WHAT TO PRODUCE
Would you return, word for word, the lines running from the one with "Task: Click the Reports chart icon" to the final line of the listing below, pictures omitted?

RECORDS PROVIDED
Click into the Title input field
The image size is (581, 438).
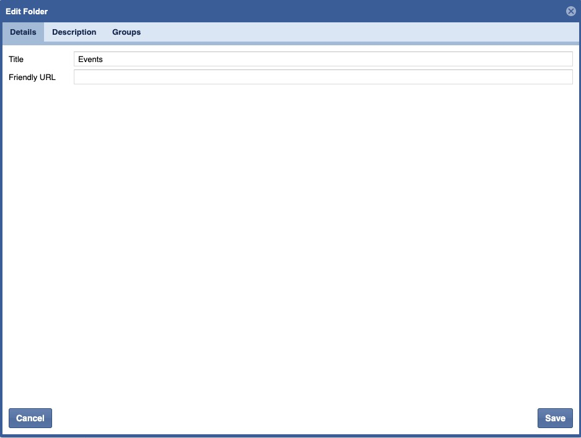[x=322, y=60]
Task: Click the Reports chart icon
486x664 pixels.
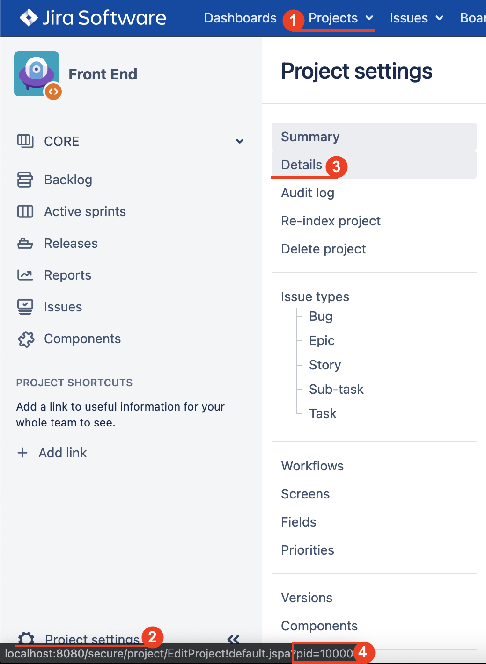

RESULT OF THE TASK
Task: Click the Reports chart icon
486x664 pixels.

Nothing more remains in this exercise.